Agnès Levallois analyse la reprise des relations diplomatiques entre plusieurs grands pays occidentaux, dont la France et la Syrie, libérée du régime de Bachar Al-Assad, il y a 10 jours.

Depuis 2012, plusieurs pays européens ont rompu leurs relations diplomatiques avec le régime de Bachar al-Assad en raison de ses actions depuis le début de la guerre civile syrienne. Certains, comme la Tchéquie et plus récemment l’Italie, ont néanmoins maintenu ou repris des contacts diplomatiques avec Damas, tandis que la France et l’Allemagne ont adopté une position plus stricte, refusant toute normalisation avec Assad. Cependant, après la réintégration de la Syrie dans la Ligue arabe, certains États envisagent de renouer des relations. La France, de son côté, reste opposée à cette idée et n’a pas établi de contact officiel avec le régime ou ses nouveaux dirigeants.

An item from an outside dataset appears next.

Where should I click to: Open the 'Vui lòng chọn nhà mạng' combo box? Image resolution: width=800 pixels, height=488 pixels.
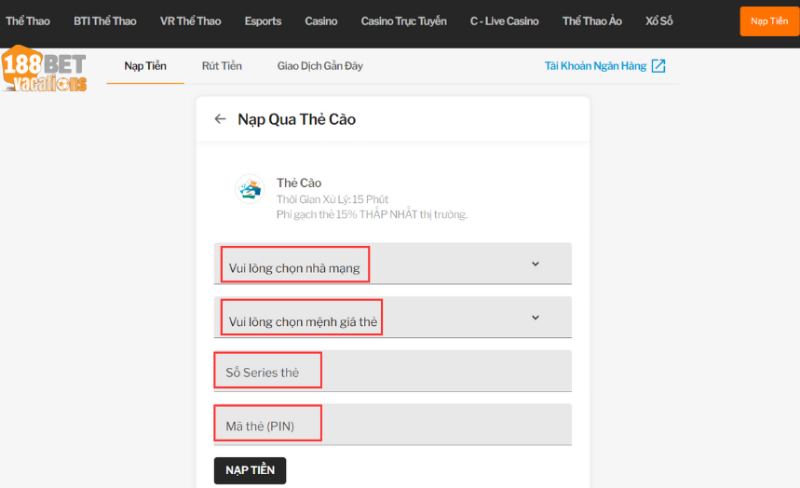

Aujourd’hui, avec la prise de pouvoir par HTS (Hayat Tahrir al-Cham) et son chef Abou Ahmed Jolani, la situation évolue. HTS est classé comme groupe terroriste par l’Union européenne et les États-Unis, ce qui complique les relations officielles. Une mission française a été envoyée à Damas pour prendre contact avec ces nouveaux chefs, évaluer la situation sur le terrain, notamment celle des institutions françaises, et explorer comment contribuer à une transition politique. L’objectif de cette mission, comme celui de plusieurs pays occidentaux, est d’éviter que la Syrie ne reste plongée dans le chaos, tout en cherchant à établir un dialogue respectueux avec les nouveaux dirigeants.

Abou Ahmed Jolani, ancien membre d’Al-Qaïda, tente aujourd’hui de se distancer de son passé djihadiste pour asseoir sa légitimité et montrer son ouverture. Bien que son projet reste islamiste, il souhaite inclure toutes les composantes de la société syrienne, y compris les minorités comme les chrétiens et les druzes, dans une logique de reconstruction et de stabilisation. Pour cela, il aura besoin de l’aide internationale pour reconstruire un pays ravagé par 13 années de guerre. Cependant, les occidentaux doivent éviter de s’imposer dans la gestion de cette transition, au risque de provoquer des tensions supplémentaires.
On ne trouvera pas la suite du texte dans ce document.